SERENIDAD Y ALEGRÍA (Mt 10, 26-33)
El miedo y la tristeza son contagiosos. Como lo son la serenidad y la alegría. El anuncio del evangelio, como culminación que es de la revelación de Dios, encarnándose el propio Hijo, es llamada constante a la confianza y a la gratitud por el don de la vida y por ese impulso divino, esa “imagen y semejanza” suya, inscrito en ella. Es una constante invitación a la serenidad y a la alegría.

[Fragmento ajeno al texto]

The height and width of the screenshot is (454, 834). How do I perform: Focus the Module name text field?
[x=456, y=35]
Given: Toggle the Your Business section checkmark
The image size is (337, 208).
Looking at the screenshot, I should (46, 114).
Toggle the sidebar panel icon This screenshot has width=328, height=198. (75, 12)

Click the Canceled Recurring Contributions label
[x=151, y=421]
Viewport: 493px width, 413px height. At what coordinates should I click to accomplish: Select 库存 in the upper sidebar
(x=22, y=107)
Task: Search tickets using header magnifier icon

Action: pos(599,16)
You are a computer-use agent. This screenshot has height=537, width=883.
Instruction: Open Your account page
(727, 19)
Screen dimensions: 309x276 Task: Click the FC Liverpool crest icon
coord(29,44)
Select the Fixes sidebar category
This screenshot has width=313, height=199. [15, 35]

Pero hemos de saber lo mucho que excede ese “proyecto divino de salvación” ofrecido a nuestras reales posibilidades y a los medios limitados y caducos que están a nuestro alcance mientras moramos en la tierra. Hemos de saber, que nos amenaza el miedo y la tristeza, el dolor y el desánimo, la impotencia y la cobardía; y que en ese entramado de complicidad y victimismo en que se resuelve nuestra existencia, en esa red sutil de connivencia con “el Mal” (“no hago el bien que quiero, sino el mal que no quiero…”), y de responsabilidad compartida por llevar nuestras relaciones humanas y sociales al terreno de la rivalidad y la competencia, del enfrentamiento y la discordia, de la desautorización ajena y la pretensión de imponer nuestros criterios y erigirnos en adalides únicos de las “buenas causas”; en ese escenario casi autónomo y preprogramado, hay motivos suficientes para sentir la amenaza de lo desagradable y dañino, del dolor y la condena injusta, de la resistencia al bien y del triunfo (tal vez sólo momentáneo pero innegable y casi insufrible), del mal; es decir, que nunca nos van a faltar ocasiones para justificar una renuncia al seguimiento, para conformarnos con la pasividad, e incluso la “parálisis”, en nuestro compromiso y nuestra militancia, para negar el perdón y renegar de nuestros ideales al considerar que el precio a pagar es demasiado elevado o el sufrimiento inmerecido excede lo que estamos dispuestos a soportar.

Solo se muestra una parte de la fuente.